Food Chains

All works graphite and giclee print on paper, 33 x 33cm, exhibited for Bread of Bone at Holmes á Court Gallery

Food Chains explores digestive biology and the living biome within human bodies to speculate on our consumption of protein in the future. For this new series, I began by sourcing cookery book images from the era that I grew up in, things like Family Circle Microwave Cooking and Women’s Day Perfect Entrees. There is a garish, visceral quality to the food photography during this period as well as a colour separation in the printing process that interests me. Into these food arrangements, I’ve collaged animals from vintage nature encyclopedias and then extended the imagery through graphite drawing to form elements of human biology, focusing on the digestive system. Externalised from our bodies and enmeshed with glistening meats, writhing insects and flourishes of garnish, these organs become new ecosystems, drawing in and processing organic matter.  
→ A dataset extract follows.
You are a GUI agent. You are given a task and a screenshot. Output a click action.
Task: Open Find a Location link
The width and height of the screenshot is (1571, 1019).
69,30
The works employ body horror and dark humour to examine our shifting cultural constructs around food and in particular our ever-evolving relationship with the animal world. Anthropogenic impacts on the animal kingdom from feeding the human population ripple far beyond farming practices. Food Chains considers how broader ecosystems are and may become a part of sourcing protein for human consumption in the future. When I began drawing graphite onto these giclee prints, I realised that it creates a ghostly quality on the paper. I have worked with this inherent image quality to create a deliberately ambiguous physiology in the digestive organs. At times, the human merges with an unrecognisable biology and there is a sense of unnatural growth and metamorphosis. Bulging sacs, sinuous tubes and orifices bring a transgressive bodily aesthetic to the interspecies landscape of flesh and it is uncertain where the human begins and ends.